Ни один житель деревни — даже жрец — не осмеливался заговорить с Бхагатом, который спас им жизнь. Люди спрятались под соснами и ждали наступления дня. Когда же наступил рассвет, они посмотрели на долину и увидели, что то, что раньше было лесом, террасами полей и пастбищем, исчерченным колеями, превратилось в одно красное пятно веерообразной формы, с несколькими деревьями, лежащими на откосе вниз макушками. Красное пятно поднималось высоко по склону холма, на котором они нашли убежище; оползень запрудил маленькую речушку, которая начала разливаться в озеро кирпичного цвета. От деревни, от дороги, ведущей к святилищу, от самого святилища и леса за ним не осталось и следа. На протяжении мили в ширину и двух тысяч футов в глубину склон горы был буквально срезан.
Жители деревни, один за другим, пробрались через лес, чтобы помолиться своему Бхагату. Они увидели стоящего над ним барасинга, который убежал при приближении людей, и услышали, как лангуры причитают в ветвях, а Сона стонет выше по склону. Но их Бхагат был мертв: он сидел, скрестив ноги, прислонившись спиной к дереву, с посохом под мышкой и лицом, обращенным на северо-восток.
— Чудо следует за чудом, — сказал жрец, — ибо именно в такой позе следует хоронить саньяси! Поэтому там, где он сейчас, мы построим храм нашему святому человеку.

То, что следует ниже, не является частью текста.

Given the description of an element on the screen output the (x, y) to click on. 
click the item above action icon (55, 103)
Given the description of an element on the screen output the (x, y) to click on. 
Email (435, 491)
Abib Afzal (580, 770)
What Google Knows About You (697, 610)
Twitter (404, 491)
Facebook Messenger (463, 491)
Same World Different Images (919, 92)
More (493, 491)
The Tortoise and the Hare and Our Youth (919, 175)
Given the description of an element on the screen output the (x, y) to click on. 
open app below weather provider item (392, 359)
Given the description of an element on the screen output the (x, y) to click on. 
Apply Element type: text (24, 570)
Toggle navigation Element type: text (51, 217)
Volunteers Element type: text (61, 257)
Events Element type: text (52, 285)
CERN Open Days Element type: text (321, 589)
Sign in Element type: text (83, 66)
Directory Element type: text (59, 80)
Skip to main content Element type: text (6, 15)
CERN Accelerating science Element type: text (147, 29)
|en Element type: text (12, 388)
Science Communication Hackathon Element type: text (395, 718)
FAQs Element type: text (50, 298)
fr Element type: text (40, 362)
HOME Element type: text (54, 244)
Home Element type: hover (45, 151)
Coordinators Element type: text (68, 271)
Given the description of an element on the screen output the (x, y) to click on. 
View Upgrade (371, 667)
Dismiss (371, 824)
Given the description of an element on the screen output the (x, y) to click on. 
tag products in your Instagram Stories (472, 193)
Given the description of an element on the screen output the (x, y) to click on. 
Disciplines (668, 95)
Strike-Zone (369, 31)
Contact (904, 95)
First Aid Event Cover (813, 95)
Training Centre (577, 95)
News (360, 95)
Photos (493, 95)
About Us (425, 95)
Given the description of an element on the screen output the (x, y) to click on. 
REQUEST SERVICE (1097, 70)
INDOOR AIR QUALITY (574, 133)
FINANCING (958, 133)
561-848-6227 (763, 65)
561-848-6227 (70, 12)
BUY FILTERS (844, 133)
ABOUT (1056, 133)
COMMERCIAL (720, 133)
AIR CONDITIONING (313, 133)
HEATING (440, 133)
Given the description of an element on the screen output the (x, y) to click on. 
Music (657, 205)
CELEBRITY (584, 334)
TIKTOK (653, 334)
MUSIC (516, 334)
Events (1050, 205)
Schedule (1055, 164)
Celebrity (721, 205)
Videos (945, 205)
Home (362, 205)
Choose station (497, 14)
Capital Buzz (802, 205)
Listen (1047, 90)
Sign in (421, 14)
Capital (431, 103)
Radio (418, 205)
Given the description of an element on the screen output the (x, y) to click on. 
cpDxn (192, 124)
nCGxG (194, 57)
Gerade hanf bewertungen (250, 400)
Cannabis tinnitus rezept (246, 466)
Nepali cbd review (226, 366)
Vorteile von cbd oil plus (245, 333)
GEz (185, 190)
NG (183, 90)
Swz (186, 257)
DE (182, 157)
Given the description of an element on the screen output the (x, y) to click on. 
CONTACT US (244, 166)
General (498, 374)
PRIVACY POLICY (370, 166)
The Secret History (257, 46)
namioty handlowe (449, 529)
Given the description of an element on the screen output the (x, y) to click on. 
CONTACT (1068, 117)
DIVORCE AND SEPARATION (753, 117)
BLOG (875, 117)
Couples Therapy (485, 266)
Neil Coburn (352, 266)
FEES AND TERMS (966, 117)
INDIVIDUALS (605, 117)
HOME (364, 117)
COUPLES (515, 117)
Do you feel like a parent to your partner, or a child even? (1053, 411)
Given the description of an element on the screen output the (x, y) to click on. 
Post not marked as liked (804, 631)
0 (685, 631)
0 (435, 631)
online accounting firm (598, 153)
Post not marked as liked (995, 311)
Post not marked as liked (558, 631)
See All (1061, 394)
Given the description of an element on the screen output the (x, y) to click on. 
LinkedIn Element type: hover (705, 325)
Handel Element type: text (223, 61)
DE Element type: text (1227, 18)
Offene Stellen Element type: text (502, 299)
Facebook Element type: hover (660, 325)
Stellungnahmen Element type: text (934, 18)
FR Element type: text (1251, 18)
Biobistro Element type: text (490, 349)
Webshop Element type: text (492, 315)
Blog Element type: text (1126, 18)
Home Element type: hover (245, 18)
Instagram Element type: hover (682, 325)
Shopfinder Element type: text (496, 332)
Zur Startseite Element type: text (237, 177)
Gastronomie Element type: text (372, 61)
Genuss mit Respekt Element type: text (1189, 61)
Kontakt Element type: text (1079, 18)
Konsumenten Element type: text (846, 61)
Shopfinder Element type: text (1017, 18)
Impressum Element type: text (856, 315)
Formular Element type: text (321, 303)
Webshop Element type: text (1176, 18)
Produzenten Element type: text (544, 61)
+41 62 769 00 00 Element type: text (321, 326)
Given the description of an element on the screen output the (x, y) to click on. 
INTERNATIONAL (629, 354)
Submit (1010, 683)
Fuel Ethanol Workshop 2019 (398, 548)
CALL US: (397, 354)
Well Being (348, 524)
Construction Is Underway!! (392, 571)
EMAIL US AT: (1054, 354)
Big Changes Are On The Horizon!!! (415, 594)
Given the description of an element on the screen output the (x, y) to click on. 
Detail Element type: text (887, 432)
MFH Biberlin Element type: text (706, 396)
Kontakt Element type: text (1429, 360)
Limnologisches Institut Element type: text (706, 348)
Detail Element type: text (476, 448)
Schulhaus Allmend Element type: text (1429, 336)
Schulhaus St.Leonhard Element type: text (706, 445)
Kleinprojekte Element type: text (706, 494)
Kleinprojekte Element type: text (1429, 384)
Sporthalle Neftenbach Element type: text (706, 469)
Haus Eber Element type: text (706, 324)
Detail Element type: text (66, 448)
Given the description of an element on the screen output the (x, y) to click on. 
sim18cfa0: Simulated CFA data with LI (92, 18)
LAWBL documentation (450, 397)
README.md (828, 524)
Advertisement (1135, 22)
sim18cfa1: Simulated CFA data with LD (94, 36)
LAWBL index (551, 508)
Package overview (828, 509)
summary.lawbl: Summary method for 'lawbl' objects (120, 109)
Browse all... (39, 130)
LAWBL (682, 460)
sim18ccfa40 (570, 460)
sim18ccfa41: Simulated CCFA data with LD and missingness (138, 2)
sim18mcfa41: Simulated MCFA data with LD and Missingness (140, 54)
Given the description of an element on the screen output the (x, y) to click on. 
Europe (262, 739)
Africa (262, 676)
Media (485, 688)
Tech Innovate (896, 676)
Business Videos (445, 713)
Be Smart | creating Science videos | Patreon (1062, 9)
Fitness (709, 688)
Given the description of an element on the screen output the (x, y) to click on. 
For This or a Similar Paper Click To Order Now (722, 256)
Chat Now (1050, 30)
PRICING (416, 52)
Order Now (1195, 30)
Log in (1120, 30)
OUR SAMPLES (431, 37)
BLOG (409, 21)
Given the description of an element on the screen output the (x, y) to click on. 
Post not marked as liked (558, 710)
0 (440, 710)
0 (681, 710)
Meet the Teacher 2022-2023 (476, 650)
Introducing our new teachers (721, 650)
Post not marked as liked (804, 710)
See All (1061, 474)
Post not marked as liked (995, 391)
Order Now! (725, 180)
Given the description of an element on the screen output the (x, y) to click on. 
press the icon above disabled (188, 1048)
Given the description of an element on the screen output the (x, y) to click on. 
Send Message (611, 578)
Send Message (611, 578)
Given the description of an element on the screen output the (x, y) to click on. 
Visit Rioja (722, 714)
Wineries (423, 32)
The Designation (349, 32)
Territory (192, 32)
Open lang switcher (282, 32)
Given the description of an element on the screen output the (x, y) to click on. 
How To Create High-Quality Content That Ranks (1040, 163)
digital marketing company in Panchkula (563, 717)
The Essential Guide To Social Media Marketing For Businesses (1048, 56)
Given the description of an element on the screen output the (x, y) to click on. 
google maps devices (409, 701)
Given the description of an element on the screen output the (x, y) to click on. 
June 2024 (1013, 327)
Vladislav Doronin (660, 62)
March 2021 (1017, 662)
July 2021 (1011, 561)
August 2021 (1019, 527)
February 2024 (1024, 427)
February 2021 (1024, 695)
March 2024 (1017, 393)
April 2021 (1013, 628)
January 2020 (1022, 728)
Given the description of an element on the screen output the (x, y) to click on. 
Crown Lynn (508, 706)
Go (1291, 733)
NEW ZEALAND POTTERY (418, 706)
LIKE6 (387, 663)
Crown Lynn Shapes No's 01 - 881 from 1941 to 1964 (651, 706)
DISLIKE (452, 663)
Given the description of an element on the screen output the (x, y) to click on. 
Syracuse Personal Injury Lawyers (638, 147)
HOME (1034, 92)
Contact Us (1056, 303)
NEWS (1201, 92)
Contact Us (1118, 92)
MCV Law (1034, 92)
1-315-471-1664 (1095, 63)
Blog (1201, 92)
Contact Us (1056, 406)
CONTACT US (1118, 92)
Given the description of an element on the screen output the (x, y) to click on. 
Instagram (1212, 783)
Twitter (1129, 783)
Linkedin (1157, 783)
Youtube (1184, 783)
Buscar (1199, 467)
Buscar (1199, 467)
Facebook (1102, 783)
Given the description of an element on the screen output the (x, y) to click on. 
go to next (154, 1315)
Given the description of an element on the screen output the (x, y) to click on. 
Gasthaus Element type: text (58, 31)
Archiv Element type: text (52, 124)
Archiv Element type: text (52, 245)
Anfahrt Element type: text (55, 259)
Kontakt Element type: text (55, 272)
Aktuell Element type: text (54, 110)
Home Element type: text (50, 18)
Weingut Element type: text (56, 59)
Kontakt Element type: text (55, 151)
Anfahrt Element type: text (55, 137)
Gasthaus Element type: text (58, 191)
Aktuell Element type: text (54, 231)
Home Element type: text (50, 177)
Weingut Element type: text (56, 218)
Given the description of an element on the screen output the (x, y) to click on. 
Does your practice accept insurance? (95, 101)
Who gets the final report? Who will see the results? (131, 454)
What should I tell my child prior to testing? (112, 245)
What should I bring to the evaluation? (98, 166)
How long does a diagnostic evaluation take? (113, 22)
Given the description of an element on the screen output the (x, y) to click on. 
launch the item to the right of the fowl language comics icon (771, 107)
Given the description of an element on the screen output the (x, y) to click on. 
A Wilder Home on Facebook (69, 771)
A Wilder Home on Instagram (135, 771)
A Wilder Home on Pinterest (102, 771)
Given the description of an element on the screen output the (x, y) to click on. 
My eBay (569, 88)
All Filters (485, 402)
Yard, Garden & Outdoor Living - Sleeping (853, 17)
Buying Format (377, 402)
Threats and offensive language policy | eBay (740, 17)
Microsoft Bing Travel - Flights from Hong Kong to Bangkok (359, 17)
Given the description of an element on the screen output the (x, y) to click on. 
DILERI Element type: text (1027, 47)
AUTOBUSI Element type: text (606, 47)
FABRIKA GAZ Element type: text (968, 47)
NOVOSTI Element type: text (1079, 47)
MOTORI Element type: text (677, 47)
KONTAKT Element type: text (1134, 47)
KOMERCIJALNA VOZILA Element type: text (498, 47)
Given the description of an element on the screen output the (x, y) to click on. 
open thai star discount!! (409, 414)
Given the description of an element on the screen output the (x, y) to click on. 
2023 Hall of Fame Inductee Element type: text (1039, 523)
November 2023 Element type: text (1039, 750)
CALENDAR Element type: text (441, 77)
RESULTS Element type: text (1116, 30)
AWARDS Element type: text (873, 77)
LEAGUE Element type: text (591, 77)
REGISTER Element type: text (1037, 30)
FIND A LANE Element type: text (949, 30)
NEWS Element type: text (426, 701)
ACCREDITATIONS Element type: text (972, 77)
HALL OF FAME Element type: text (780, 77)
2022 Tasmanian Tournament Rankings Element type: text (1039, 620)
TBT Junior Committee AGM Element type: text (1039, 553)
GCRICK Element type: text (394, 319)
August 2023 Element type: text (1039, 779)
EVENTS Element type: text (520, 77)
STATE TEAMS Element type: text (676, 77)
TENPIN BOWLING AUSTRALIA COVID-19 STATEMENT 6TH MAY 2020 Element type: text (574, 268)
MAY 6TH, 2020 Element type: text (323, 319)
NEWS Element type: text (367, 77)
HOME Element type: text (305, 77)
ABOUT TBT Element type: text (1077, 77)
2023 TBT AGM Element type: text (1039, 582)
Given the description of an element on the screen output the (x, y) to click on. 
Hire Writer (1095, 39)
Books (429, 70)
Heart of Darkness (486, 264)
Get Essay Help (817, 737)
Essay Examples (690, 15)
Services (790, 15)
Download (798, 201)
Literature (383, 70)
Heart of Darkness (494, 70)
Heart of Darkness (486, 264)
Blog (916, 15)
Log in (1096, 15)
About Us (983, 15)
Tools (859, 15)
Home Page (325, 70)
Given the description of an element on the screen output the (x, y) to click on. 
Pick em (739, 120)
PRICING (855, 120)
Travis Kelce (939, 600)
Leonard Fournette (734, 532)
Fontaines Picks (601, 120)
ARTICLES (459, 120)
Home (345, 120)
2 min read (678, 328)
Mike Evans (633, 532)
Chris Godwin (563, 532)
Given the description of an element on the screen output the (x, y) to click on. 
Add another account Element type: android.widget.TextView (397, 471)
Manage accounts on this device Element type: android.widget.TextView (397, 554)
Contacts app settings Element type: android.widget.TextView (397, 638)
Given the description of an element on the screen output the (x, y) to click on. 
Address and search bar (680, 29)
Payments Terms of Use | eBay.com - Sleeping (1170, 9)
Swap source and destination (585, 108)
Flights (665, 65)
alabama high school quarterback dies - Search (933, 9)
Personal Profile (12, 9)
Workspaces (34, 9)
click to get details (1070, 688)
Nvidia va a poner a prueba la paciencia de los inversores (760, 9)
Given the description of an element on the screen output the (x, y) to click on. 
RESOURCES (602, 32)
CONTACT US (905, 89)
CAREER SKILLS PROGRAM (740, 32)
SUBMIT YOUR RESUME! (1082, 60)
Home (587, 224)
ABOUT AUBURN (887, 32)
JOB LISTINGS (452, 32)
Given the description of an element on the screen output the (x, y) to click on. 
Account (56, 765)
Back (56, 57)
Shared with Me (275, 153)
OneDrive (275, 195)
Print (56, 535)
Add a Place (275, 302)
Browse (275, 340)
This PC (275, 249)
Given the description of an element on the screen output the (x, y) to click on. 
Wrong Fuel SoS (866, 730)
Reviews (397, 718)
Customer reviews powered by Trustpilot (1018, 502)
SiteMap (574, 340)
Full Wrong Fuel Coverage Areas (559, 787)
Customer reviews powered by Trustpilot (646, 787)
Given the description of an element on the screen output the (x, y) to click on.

Храм построили еще до конца года — маленькое святилище из камня и земли — и назвали этот холм холмом Бхагата. По сей день там совершают богослужения с зажженными факелами, цветами и подношениями. Но никто не знает, что святой, которому поклоняются люди, — это покойный сэр Пуран Дасс, рыцарь-командор, доктор философии и так далее, бывший премьер-министр прогрессивного и просвещенного штата Мохинивала и почетный член-корреспондент длинного списка ученых обществ, от коих не будет большой пользы ни в этом мире, ни в следующем.
[1] Высочайший орден Звезды Индии – рыцарский орден, основанный королевой Викторией. Бывает трех степеней; орден, о котором идет речь в этом рассказе, – первой степени.